=== Aim A ===
Answer these questions about the post on categorical prospect theory.
(i) According to the post, what do people try to assign to their subjective probabilities?
(ii) What does the post name as the clearest way to distinguish this theory from cumulative prospect theory?
(iii) In the most parsimonious form of the function, what is the maximum slope?
=== Aim B ===
Rewrite the part of the post on categorical prospect theory starting with "The way to most" and going on through "than this—only 2.)", putting "gradual" wherever "smooth" appears.
=== Aim C ===
Carry the post on categorical prospect theory forward from its final sentence.

=== Page extract ===
= = =
# Experimentally testing categorical prospect theory

Dec 4, JDN 2457727

In last week’s post I presented a new theory of probability judgments, which doesn’t rely upon people performing complicated math even subconsciously. Instead, I hypothesize that people try to assign categories to their subjective probabilities, and throw away all the information that wasn’t used to assign that category.

The way to most clearly distinguish this from cumulative prospect theory is to show discontinuity. Kahneman’s smooth, continuous function places fairly strong bounds on just how much a shift from 0% to 0.000001% can really affect your behavior. In particular, if you want to explain the fact that people do seem to behave differently around 10% compared to 1% probabilities, you can’t allow the slope of the smooth function to get much higher than 10 at any point, even near 0 and 1. (It does depend on the precise form of the function, but the more complicated you make it, the more free parameters you add to the model. In the most parsimonious form, which is a cubic polynomial, the maximum slope is actually much smaller than this—only 2.)
= = =
=== Data entries ===
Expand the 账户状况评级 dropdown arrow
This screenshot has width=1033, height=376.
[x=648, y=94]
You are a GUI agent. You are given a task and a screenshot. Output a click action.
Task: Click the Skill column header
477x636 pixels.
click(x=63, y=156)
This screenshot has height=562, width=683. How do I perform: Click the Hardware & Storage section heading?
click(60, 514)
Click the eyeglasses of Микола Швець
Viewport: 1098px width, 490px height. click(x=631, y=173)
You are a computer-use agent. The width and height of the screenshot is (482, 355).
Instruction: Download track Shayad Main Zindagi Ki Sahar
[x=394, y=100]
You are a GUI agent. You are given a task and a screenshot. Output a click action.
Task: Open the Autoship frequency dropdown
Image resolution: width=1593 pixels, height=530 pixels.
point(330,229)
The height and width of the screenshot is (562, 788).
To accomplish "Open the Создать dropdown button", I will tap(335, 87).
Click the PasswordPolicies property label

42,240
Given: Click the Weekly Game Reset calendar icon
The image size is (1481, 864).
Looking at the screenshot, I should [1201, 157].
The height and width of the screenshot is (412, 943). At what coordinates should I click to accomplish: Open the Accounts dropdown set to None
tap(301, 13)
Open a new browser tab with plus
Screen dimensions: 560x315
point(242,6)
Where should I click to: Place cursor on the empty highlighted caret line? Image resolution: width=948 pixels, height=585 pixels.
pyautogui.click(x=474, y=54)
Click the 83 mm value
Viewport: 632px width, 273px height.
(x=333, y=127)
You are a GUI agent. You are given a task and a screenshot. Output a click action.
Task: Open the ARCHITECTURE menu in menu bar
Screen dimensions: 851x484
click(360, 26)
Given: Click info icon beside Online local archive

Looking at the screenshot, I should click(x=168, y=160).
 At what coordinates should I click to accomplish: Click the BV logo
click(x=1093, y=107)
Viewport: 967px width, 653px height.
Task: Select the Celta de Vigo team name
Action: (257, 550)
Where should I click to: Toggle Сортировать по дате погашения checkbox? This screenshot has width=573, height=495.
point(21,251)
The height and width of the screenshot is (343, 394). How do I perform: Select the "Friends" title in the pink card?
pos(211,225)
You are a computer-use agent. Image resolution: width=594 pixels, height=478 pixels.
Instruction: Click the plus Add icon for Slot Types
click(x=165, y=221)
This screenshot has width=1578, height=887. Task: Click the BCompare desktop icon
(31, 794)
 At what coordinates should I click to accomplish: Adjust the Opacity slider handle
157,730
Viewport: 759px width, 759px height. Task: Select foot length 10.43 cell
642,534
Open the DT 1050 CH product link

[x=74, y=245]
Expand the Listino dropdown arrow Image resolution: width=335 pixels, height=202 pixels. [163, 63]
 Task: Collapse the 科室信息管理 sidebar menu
= = =
=== Exercise output A ===
(i) Categories.
(ii) Showing discontinuity.
(iii) Only 2.

=== Exercise output B ===
The way to most clearly distinguish this from cumulative prospect theory is to show discontinuity. Kahneman’s gradual, continuous function places fairly strong bounds on just how much a shift from 0% to 0.000001% can really affect your behavior. In particular, if you want to explain the fact that people do seem to behave differently around 10% compared to 1% probabilities, you can’t allow the slope of the gradual function to get much higher than 10 at any point, even near 0 and 1. (It does depend on the precise form of the function, but the more complicated you make it, the more free parameters you add to the model. In the most parsimonious form, which is a cubic polynomial, the maximum slope is actually much smaller than this—only 2.)

=== Exercise output C ===
If that’s the case, then switching from 0.% to 0.0001% should have no more effect in reality than a switch from 0% to 0.00001% would to a rational expected utility optimizer. But in fact I think I can set up scenarios where it would have a larger effect than a switch from 0.001% to 0.01%.

Indeed, these games are already quite profitable for the majority of US states, and they are called lotteries.

Rationally, it should make very little difference to you whether your odds of winning the Powerball are 0 (you bought no ticket) or 0.000000001% (you bought a ticket), even when the prize is \$100 million. This is because your utility of \$100 million is nowhere near 100 million times as large as your marginal utility of \$1. A good guess would be that your lifetime income is about \$2 million, your utility is logarithmic, the units of utility are hectoQALY, and the baseline level is about 100,000.

I apologize for the extremely large number of decimals, but I had to do that in order to show any difference at all. I have bolded where the decimals first deviate from the baseline.

Your utility if you don’t have a ticket is ln(20) = 2.9957322736 hQALY.

Your utility if you have a ticket is (1-10^-9) ln(20) + 10^-9 ln(1020) = 2.9957322775 hQALY.

You gain a whopping 40 microQALY over your whole lifetime. I highly doubt you could even perceive such a difference.

And yet, people are willing to pay nontrivial sums for the chance to play such lotteries. Powerball tickets sell for about \$2 each, and some people buy tickets every week. If you do that and live to be 80, you will spend some \$8,000 on lottery tickets during your lifetime, which results in this expected utility: (1-4*10^-6) ln(20-0.08) + 4*10^-6 ln(1020) = 2.9917399955 hQALY.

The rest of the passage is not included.